**** Excerpted data ****
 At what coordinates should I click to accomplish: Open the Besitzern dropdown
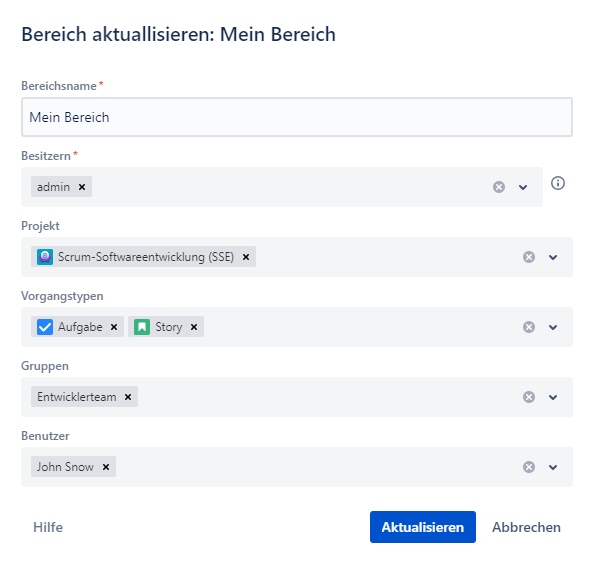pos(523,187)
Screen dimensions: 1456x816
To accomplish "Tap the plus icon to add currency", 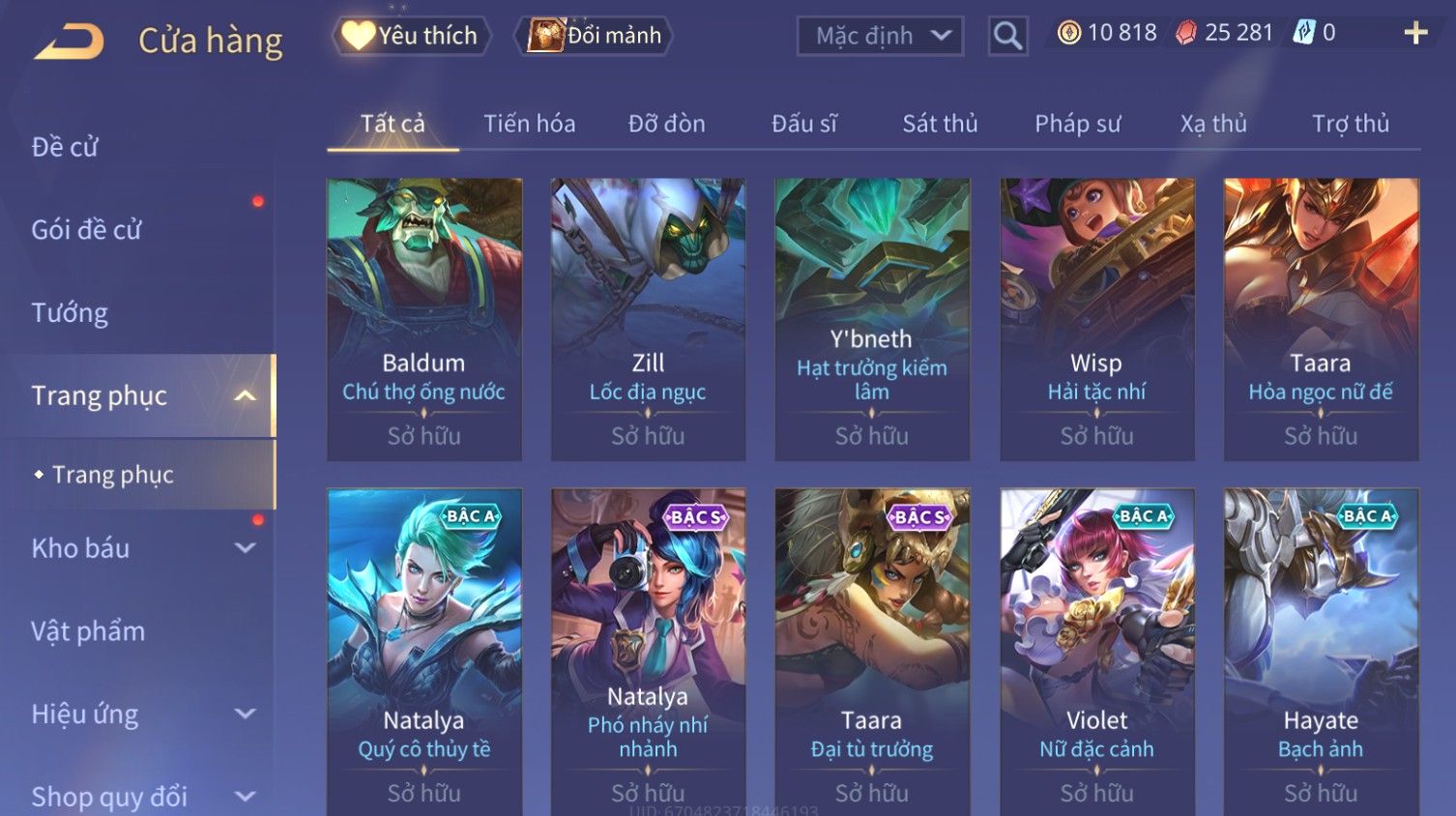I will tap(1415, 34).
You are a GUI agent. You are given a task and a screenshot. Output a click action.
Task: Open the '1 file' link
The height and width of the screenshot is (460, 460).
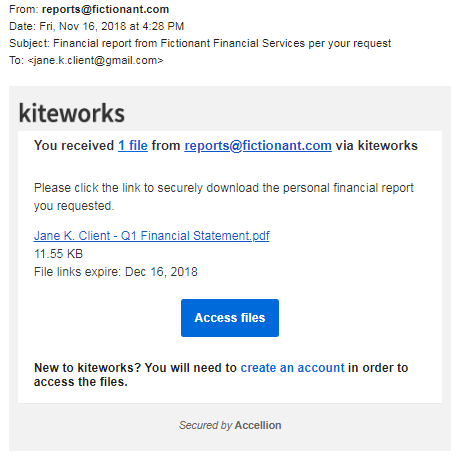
****
● Exercise goal:
In the records, rename "screenshot" to "screen capture" in everything from the line containing "You are a GUI" down to the end of the records, keeping all else unchanged and leaving out the pictures.

● Written solution:
You are a GUI agent. You are given a task and a screen capture. Output a click action.
Task: Open the '1 file' link
The height and width of the screen capture is (460, 460).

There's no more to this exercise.